Machine Learning

I work on ML systems—the infrastructure layer between research and production. GPU kernels, distributed training, inference optimization. The stuff that determines whether a model actually runs fast or just runs. My background is in electrical engineering, so I think about these problems at the hardware level, not just the PyTorch API level.

I'm not interested in fine-tuning models in notebooks. I'm interested in understanding why training is slow and making it faster. Why inference costs what it does and making it cheaper. The systems work that most ML people never touch.

✦ Inference Systems ✦

I built Jinx, an LLM inference engine from scratch in JAX. Fused attention kernels, rotary embeddings, KV cache with paged memory management, continuous batching, chunked prefill, speculative decoding. Multiple quantization paths: int8, int4, and the normalized float formats. Not wrapping existing libraries—writing the kernels myself and understanding why things like prefix caching matter for real workloads.

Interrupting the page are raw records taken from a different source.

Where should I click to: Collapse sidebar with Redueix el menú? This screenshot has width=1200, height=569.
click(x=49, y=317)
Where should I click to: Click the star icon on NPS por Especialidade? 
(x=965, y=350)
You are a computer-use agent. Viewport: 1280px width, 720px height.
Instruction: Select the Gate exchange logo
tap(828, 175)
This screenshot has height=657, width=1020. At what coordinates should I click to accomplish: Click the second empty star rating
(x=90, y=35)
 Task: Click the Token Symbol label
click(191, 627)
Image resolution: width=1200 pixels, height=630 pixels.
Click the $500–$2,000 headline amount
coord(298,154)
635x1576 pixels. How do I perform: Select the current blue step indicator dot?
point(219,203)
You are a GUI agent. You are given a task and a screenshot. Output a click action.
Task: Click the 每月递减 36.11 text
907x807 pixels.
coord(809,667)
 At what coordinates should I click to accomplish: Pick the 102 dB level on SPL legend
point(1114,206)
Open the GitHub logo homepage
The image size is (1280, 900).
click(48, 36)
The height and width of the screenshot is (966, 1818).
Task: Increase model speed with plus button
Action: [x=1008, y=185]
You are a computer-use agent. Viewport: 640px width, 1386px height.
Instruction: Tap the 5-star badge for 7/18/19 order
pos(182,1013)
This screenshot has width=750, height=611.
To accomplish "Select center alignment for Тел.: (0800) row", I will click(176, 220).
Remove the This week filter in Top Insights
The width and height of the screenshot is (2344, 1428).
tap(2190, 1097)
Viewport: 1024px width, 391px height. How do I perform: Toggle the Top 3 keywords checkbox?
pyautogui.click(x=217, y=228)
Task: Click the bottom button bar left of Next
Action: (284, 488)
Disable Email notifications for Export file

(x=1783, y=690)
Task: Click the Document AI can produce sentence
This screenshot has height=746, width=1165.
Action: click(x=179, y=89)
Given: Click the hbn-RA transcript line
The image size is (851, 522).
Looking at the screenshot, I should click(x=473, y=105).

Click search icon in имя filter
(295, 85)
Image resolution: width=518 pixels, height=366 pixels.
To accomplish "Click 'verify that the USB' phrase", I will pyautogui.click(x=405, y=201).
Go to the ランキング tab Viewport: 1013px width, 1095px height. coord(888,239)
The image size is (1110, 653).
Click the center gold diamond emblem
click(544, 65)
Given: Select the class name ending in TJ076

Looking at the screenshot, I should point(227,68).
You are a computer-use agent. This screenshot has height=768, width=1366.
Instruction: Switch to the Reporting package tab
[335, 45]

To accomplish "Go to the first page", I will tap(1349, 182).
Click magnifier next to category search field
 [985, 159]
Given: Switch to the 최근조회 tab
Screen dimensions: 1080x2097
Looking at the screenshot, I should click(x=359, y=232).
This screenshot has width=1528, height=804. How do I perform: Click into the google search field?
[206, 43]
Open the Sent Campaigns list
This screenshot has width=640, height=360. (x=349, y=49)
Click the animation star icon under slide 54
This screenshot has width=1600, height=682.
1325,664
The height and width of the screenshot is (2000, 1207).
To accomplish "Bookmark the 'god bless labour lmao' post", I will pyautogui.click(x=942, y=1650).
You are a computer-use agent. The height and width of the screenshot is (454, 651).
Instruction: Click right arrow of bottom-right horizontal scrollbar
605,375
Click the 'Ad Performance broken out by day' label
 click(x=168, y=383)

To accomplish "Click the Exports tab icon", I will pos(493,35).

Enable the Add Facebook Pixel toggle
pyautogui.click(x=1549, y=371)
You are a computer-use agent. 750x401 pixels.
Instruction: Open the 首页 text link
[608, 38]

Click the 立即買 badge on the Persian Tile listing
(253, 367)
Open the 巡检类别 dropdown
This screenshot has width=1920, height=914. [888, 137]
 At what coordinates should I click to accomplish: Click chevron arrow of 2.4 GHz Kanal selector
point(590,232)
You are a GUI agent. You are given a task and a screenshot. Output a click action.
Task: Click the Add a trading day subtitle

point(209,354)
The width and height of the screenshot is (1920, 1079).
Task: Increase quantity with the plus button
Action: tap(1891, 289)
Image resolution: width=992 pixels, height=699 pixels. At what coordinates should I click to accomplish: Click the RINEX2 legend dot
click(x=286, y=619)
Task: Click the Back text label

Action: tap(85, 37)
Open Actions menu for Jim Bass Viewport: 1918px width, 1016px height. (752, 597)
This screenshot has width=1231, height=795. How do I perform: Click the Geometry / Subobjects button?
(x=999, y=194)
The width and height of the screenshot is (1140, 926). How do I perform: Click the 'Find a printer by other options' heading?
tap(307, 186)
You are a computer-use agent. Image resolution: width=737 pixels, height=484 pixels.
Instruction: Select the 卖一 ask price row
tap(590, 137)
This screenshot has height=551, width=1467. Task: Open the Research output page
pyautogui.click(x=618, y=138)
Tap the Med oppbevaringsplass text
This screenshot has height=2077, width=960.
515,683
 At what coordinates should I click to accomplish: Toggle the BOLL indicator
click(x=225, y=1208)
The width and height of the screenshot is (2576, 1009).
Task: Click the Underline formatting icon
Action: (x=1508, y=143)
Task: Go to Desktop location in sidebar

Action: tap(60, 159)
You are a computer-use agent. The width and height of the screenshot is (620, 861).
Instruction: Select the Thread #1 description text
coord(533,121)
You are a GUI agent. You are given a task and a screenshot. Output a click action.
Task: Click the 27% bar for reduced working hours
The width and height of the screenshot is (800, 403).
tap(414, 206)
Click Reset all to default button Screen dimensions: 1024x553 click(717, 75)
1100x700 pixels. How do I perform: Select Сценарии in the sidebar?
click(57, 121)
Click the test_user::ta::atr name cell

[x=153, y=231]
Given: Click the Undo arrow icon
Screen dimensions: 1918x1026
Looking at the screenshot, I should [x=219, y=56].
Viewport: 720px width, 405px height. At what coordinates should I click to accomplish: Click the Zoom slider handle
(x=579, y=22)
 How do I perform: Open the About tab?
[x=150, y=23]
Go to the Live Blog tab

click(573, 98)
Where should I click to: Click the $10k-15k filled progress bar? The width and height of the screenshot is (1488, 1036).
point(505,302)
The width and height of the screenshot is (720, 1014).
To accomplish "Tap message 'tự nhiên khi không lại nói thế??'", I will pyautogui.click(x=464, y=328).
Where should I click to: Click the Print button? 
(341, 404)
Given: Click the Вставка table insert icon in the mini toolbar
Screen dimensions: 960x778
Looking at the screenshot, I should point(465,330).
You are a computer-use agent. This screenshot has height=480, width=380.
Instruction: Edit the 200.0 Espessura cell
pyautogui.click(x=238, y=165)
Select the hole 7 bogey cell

I contribute to open-source inference engines working on routing, caching, and scheduler improvements. When latency spikes in production, I can trace it through the entire serving stack to find the root cause. That's a different skill than getting a model to run on your laptop.

✦ GPU Kernels ✦

I write CUDA kernels and I care about getting close to theoretical hardware limits. I've reimplemented attention kernels from scratch—the tiling, the online softmax trick, understanding why the backward pass is memory-bound even when forward isn't. I use Triton when I want to iterate fast and drop down to raw CUDA when I need more control.

I profile with Nsight until I understand exactly where cycles go. Warp divergence, shared memory bank conflicts, register pressure, occupancy tuning—these aren't abstract concepts, they're the things I actually debug. My EE background helps here: I understand the GPU architecture at the hardware level, not just the programming model. I know what the tensor cores are doing, why async copy matters, how memory coalescing actually works.

I hang out with people who care about every instruction. The kind of engineers who measure everything and optimize based on data, not intuition. That's the environment I learn best in.

✦ Distributed Training ✦

I've implemented multi-GPU training from scratch: tensor parallelism with column and row splits, pipeline parallelism with microbatch scheduling, optimizer state sharding, gradient checkpointing. Not just configuring flags—actually implementing the communication patterns and understanding when different strategies win.

I understand collective communication at a level where I know when ring all-reduce beats tree topology, how to overlap communication with compute, why the synchronization points in distributed backward matter. When I read papers about training large models, I can implement the core ideas and understand the edge cases they don't mention. The goal is a full training stack in C++ and CUDA without PyTorch—autograd, mixed precision, distributed backward, all of it.

✦ Open Source & Infrastructure ✦

I contribute to ML infrastructure projects—PyTorch internals, quantization libraries, distributed training frameworks. Not documentation fixes, but contributions that require understanding how the systems actually work. When I look at a compiler like torch.compile, I'm thinking about how to make it better, not just how to use it.

I lead a reading group where we go through systems papers and implement them: mixture of experts routing, attention variants, parallelism strategies. The open-source ML infrastructure community is where the real engineering happens, and that's where I want to make an impact.

✦ Research ✦

I've published peer-reviewed research on deep learning for network security (IEEE ICCCNT, with IBM). Did research at UCSC. I understand the difference between benchmark numbers and production performance—the data pipeline issues, distribution shift, all the infrastructure that papers don't talk about. ML engineering is mostly not about models; it's about everything else.

Being a grad student means I've developed some taste for what problems matter and what approaches are likely to work. When I read a new paper, I can usually tell where the method will break down in practice and what assumptions the authors are making that won't hold. That kind of judgment only comes from experience.